## What you will do
Turn every line of the listing below into a numbered list, leaving out the blank lines.

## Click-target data
++++
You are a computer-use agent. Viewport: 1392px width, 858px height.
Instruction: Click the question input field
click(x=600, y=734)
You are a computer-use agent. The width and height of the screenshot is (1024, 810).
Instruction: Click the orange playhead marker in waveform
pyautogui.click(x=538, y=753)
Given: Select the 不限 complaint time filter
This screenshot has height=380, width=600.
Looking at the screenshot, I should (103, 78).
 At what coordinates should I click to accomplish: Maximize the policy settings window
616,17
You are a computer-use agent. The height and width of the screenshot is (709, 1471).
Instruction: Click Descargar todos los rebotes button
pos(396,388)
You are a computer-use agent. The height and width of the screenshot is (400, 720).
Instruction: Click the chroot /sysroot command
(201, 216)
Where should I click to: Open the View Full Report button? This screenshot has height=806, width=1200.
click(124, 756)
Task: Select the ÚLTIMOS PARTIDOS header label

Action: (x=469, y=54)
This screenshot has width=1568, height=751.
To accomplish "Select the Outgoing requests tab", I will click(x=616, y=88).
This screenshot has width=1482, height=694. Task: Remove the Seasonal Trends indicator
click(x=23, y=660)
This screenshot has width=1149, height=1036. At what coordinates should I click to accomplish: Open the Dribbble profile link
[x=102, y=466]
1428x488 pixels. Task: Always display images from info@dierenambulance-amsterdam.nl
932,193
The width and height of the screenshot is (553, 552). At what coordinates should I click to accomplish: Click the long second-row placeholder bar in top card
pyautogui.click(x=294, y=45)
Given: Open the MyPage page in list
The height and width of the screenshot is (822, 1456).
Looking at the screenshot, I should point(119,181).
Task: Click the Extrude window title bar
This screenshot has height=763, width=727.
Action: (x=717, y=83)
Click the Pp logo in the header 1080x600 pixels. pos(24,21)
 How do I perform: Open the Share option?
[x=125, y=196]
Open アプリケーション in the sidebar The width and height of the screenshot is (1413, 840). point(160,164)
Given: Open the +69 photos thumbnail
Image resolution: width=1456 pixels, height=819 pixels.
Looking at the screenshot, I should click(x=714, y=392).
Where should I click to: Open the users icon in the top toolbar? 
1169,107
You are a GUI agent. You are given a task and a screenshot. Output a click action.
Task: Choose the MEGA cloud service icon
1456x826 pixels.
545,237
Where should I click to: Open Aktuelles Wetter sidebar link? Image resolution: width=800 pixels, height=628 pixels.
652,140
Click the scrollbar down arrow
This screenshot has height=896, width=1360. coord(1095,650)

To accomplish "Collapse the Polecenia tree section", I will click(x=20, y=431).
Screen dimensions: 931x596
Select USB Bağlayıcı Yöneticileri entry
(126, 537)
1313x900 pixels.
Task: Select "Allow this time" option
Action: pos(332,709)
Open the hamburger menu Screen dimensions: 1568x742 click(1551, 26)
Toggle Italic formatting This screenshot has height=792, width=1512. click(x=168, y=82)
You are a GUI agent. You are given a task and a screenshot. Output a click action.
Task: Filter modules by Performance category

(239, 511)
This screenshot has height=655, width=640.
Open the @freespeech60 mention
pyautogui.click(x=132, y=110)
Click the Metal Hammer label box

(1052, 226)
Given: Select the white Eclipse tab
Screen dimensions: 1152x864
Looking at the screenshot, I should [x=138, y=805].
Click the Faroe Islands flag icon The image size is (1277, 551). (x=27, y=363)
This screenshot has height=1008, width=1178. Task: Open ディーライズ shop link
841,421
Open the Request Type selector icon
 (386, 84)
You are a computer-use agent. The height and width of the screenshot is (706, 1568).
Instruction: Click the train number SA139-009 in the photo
++++
## Written reply
1. You are a computer-use agent. Viewport: 1392px width, 858px height.
2. Instruction: Click the question input field
3. click(x=600, y=734)
4. You are a computer-use agent. The width and height of the screenshot is (1024, 810).
5. Instruction: Click the orange playhead marker in waveform
6. pyautogui.click(x=538, y=753)
7. Given: Select the 不限 complaint time filter
8. This screenshot has height=380, width=600.
9. Looking at the screenshot, I should (103, 78).
10.  At what coordinates should I click to accomplish: Maximize the policy settings window
11. 616,17
12. You are a computer-use agent. The height and width of the screenshot is (709, 1471).
13. Instruction: Click Descargar todos los rebotes button
14. pos(396,388)
15. You are a computer-use agent. The height and width of the screenshot is (400, 720).
16. Instruction: Click the chroot /sysroot command
17. (201, 216)
18. Where should I click to: Open the View Full Report button? This screenshot has height=806, width=1200.
19. click(124, 756)
20. Task: Select the ÚLTIMOS PARTIDOS header label
21. Action: (x=469, y=54)
22. This screenshot has width=1568, height=751.
23. To accomplish "Select the Outgoing requests tab", I will click(x=616, y=88).
24. This screenshot has width=1482, height=694. Task: Remove the Seasonal Trends indicator
25. click(x=23, y=660)
26. This screenshot has width=1149, height=1036. At what coordinates should I click to accomplish: Open the Dribbble profile link
27. [x=102, y=466]
28. 1428x488 pixels. Task: Always display images from info@dierenambulance-amsterdam.nl
29. 932,193
30. The width and height of the screenshot is (553, 552). At what coordinates should I click to accomplish: Click the long second-row placeholder bar in top card
31. pyautogui.click(x=294, y=45)
32. Given: Open the MyPage page in list
33. The height and width of the screenshot is (822, 1456).
34. Looking at the screenshot, I should point(119,181).
35. Task: Click the Extrude window title bar
36. This screenshot has height=763, width=727.
37. Action: (x=717, y=83)
38. Click the Pp logo in the header 1080x600 pixels. pos(24,21)
39.  How do I perform: Open the Share option?
40. [x=125, y=196]
41. Open アプリケーション in the sidebar The width and height of the screenshot is (1413, 840). point(160,164)
42. Given: Open the +69 photos thumbnail
43. Image resolution: width=1456 pixels, height=819 pixels.
44. Looking at the screenshot, I should click(x=714, y=392).
45. Where should I click to: Open the users icon in the top toolbar? 
46. 1169,107
47. You are a GUI agent. You are given a task and a screenshot. Output a click action.
48. Task: Choose the MEGA cloud service icon
49. 1456x826 pixels.
50. 545,237
51. Where should I click to: Open Aktuelles Wetter sidebar link? Image resolution: width=800 pixels, height=628 pixels.
52. 652,140
53. Click the scrollbar down arrow
54. This screenshot has height=896, width=1360. coord(1095,650)
55. To accomplish "Collapse the Polecenia tree section", I will click(x=20, y=431).
56. Screen dimensions: 931x596
57. Select USB Bağlayıcı Yöneticileri entry
58. (126, 537)
59. 1313x900 pixels.
60. Task: Select "Allow this time" option
61. Action: pos(332,709)
62. Open the hamburger menu Screen dimensions: 1568x742 click(1551, 26)
63. Toggle Italic formatting This screenshot has height=792, width=1512. click(x=168, y=82)
64. You are a GUI agent. You are given a task and a screenshot. Output a click action.
65. Task: Filter modules by Performance category
66. (239, 511)
67. This screenshot has height=655, width=640.
68. Open the @freespeech60 mention
69. pyautogui.click(x=132, y=110)
70. Click the Metal Hammer label box
71. (1052, 226)
72. Given: Select the white Eclipse tab
73. Screen dimensions: 1152x864
74. Looking at the screenshot, I should [x=138, y=805].
75. Click the Faroe Islands flag icon The image size is (1277, 551). (x=27, y=363)
76. This screenshot has height=1008, width=1178. Task: Open ディーライズ shop link
77. 841,421
78. Open the Request Type selector icon
79.  (386, 84)
80. You are a computer-use agent. The height and width of the screenshot is (706, 1568).
81. Instruction: Click the train number SA139-009 in the photo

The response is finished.